Originally built in 1924, as the Mason Hotel, it went bankrupt a short time later in the bust following the 1920’s boom and reopened as the Princess Martha. The building was one of 10 significant “Boom Hotels” built in the city during the 1920s. It is one of St. Petersburg’s best examples of the Neo-Classical Revival style of architecture.

First Baptist Church

First Baptist Church

120 4th Street N.

This Neo-Classical style facade once served as the primary facade to the First Baptist Church. The church was first organized in 1891 with Reverend F. King as its pastor, but it wasn’t until 1922 that the congregation found a permanent home with the building’s construction. Designed by George Feltham, this is one of the only buildings in St. Petersburg utilizing the Greek Temple form. The rear portion of the building was demolished in 2009.
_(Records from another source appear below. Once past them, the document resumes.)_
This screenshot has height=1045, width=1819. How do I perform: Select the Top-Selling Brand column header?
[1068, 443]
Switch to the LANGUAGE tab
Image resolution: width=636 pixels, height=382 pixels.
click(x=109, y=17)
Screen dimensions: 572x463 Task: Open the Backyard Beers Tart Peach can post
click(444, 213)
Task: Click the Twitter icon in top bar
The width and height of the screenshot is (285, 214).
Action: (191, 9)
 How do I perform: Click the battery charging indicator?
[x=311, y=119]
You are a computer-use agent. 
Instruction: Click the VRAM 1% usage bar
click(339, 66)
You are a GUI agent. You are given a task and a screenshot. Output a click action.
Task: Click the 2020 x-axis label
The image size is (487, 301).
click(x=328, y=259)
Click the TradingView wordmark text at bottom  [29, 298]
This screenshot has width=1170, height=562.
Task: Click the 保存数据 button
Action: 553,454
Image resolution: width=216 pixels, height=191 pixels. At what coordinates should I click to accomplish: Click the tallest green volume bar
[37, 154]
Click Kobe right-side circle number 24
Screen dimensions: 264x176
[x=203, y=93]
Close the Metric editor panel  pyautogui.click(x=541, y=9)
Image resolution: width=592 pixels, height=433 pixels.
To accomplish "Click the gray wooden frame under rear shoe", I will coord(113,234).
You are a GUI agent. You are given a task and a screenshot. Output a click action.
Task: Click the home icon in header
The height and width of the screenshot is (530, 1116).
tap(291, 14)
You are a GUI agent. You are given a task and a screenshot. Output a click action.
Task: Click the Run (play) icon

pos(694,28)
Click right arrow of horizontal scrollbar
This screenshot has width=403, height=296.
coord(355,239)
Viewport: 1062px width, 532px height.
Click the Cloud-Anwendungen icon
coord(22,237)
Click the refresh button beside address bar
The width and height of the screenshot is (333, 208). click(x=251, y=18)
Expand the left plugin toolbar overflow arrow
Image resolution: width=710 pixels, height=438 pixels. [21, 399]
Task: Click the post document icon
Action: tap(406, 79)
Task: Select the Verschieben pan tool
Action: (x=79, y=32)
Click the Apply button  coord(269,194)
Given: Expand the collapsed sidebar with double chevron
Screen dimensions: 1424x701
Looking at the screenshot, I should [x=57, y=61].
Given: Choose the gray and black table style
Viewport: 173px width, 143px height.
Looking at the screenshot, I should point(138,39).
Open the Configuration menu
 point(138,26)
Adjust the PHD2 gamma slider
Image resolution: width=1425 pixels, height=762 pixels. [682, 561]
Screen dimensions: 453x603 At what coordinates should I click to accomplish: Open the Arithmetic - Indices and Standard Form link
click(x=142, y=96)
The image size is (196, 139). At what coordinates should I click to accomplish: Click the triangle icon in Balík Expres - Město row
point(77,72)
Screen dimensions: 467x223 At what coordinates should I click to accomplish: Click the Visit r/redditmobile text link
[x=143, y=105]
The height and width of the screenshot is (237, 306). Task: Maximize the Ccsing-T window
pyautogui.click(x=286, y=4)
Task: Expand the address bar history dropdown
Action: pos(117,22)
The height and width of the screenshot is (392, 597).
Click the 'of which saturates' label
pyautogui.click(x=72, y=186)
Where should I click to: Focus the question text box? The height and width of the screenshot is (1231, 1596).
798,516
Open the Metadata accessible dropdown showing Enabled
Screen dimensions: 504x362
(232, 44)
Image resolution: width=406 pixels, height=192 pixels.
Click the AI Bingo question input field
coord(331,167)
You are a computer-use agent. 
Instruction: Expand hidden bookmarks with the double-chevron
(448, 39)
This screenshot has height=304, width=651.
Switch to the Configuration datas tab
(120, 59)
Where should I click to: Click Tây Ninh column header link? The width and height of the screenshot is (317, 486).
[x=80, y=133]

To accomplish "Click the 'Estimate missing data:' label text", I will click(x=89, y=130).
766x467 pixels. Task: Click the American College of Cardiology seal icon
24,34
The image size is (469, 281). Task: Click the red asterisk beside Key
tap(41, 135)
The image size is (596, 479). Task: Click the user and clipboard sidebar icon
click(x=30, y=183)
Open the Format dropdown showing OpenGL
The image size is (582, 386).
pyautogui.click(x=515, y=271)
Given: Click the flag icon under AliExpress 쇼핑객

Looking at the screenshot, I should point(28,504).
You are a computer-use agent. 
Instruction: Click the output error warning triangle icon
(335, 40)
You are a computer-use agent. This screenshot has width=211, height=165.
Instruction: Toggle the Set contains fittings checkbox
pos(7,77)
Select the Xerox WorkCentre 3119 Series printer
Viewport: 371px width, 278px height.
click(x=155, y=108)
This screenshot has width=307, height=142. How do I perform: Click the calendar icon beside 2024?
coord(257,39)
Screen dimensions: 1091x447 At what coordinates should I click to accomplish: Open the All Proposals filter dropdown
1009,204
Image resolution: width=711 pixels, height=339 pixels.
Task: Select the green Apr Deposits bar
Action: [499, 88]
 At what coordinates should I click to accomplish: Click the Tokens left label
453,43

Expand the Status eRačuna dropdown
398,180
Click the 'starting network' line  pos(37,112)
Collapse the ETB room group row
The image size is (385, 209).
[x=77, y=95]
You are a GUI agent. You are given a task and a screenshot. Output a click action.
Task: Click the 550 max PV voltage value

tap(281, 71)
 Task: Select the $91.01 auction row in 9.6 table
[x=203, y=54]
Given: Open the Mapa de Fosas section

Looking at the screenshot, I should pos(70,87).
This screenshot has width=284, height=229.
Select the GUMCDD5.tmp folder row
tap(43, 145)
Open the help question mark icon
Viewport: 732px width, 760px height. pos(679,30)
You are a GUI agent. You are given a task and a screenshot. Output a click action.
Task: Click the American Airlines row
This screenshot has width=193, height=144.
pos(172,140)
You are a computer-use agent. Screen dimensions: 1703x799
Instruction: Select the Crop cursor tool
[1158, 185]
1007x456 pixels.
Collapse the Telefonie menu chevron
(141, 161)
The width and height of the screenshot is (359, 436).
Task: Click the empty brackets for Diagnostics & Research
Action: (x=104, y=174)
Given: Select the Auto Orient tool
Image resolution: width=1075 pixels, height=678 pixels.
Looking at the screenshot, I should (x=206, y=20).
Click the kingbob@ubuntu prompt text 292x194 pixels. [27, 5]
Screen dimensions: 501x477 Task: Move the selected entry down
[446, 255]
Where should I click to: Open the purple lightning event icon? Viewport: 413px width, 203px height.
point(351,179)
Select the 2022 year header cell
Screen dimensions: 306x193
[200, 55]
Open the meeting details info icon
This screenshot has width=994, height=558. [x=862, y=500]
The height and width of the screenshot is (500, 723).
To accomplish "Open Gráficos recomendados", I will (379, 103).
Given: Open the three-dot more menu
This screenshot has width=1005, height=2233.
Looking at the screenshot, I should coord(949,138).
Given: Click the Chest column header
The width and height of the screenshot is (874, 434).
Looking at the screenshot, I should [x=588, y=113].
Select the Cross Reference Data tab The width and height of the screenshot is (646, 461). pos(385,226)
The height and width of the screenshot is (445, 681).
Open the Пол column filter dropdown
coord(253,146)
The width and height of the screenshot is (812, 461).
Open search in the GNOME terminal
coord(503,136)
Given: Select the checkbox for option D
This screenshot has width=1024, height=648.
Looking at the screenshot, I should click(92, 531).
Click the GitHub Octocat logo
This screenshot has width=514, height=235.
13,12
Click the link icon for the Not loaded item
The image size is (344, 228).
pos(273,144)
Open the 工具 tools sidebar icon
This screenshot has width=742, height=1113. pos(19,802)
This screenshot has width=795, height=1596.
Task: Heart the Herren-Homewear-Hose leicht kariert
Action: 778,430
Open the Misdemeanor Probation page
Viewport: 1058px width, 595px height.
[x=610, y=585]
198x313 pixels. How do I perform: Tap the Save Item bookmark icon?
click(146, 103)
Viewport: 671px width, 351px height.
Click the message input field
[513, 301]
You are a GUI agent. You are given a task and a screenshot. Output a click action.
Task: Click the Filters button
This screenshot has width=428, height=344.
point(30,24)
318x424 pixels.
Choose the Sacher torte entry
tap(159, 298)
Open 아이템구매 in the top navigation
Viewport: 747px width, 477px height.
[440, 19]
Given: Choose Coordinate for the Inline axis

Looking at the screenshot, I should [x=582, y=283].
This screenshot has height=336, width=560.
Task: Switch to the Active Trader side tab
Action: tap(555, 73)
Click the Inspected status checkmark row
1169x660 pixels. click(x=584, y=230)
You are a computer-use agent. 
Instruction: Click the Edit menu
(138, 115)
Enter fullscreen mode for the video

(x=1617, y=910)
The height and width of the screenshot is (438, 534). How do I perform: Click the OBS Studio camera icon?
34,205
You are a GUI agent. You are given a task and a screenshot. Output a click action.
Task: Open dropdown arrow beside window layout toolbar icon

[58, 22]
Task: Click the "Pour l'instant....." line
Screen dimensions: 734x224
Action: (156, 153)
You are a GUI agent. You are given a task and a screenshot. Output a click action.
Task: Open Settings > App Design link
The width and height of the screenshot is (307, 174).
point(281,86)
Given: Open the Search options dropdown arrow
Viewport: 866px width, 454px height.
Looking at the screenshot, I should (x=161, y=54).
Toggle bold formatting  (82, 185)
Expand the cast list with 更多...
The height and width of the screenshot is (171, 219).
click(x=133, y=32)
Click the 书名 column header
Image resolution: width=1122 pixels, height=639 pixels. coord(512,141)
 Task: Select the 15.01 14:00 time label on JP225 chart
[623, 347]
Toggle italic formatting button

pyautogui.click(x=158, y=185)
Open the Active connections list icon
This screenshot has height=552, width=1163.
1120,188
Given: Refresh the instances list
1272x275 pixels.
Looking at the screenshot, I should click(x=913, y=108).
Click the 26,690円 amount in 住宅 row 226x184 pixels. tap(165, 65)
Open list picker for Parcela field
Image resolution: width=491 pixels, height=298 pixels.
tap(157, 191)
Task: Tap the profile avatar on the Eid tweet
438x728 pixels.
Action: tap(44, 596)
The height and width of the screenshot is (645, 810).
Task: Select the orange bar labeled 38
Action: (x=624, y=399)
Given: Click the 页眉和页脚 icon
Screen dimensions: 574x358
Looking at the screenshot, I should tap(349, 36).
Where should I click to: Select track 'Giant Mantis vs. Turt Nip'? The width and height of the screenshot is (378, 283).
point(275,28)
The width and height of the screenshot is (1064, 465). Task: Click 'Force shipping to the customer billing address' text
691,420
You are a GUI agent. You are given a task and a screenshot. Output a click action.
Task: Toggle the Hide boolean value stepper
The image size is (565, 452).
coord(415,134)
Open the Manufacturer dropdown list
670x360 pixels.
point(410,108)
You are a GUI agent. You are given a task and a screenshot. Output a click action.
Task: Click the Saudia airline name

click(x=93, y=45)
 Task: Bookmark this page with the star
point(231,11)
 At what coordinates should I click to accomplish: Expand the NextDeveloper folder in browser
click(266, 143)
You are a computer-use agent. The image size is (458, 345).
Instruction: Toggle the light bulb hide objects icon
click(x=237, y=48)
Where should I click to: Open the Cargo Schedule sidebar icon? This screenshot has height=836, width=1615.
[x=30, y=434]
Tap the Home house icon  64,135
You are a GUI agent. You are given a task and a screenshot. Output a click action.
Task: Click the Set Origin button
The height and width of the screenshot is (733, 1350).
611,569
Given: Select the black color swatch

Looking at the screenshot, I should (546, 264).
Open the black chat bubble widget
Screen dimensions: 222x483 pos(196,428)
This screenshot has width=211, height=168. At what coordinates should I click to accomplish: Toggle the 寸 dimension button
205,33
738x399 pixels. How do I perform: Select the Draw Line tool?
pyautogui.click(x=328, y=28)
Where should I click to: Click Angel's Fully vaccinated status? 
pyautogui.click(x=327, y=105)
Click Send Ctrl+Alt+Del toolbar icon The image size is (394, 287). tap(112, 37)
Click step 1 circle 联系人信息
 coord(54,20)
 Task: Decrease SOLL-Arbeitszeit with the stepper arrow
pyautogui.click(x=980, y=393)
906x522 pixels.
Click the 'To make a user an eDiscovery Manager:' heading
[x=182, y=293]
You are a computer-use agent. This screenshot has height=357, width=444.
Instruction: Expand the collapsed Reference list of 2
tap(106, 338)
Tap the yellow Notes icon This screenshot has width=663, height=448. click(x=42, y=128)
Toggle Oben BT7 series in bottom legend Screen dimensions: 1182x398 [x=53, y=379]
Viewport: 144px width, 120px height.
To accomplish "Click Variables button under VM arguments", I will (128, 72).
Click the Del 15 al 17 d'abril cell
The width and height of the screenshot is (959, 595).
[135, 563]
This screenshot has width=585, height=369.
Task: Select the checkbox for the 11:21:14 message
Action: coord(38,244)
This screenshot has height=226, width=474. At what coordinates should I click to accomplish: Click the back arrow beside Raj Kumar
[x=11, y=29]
Cathedral Church of St. Peter

Cathedral Church of St Peter

140 4th Street N.

St. Peter’s parish was organized in 1889. Ten years later, Edwin H. Tomlinson, a local philanthropist, donated the land on this site and $5,000 for the construction of a brick church. In 1925, the Gothic Revival style building was extended to the west and an intersecting, double width, partial transept to the south was added. It is one of the city’s oldest remaining buildings and the second oldest Episcopal institution in St. Petersburg.

Randolph Hotel

200 4th Street N.

The original portion of this building is a wood frame structure constructed around 1901. A modern, Art Deco inspired masonry addition was constructed on the south and east elevations in 1939. The contractor for the redesign was Andrew E. Corfar. Significant features include the corner windows, vertical pilasters flanking the entrance, horizontal banding, and the cantilevered ledge above the third story windows.

Orange Blossom Cafeteria

Orange Blossom Cafeteria

220 4th Street N.

This Mission-inspired commercial building was constructed in 1925. The owner, M. S. Kaydough hired contractor Charles DuBois for its construction. In 1933, it was converted to the Orange Blossom Cafeteria. Notable elements of this building include the yellow brick construction with contrasting brick trim, shaped parapets, decorative patterned tile, and a bracketed visor roof with barrel tile.

First Congregational Church

256 4th Street N. 

This former church was constructed in 1912 as the United Church of Christ. Designed by Edgar Ferdon, the building’s asymmetrical façade, tower, and pointed arches make it a fine example of the Gothic Revival style. The three story, adjacent building, known as Pilgrim’s Hall was constructed in 1924 by Henry H. Dupont. The buildings are privately owned. Pilgrim’s Hall now serves as a private residence.

Pennsylvania Hotel

Pennsylvania Hotel

300 4th Street N.

The Pennsylvania Hotel was built in 1926 during the Florida Land Boom. It is an excellent example of the change in character that took place in the lodging industry during this period. Prior to this era, hotels and rooming houses were typically small and located on the second or third floors above commercial buildings. The Pennsylvania Hotel was among the first multi-story, freestanding hotels in the city.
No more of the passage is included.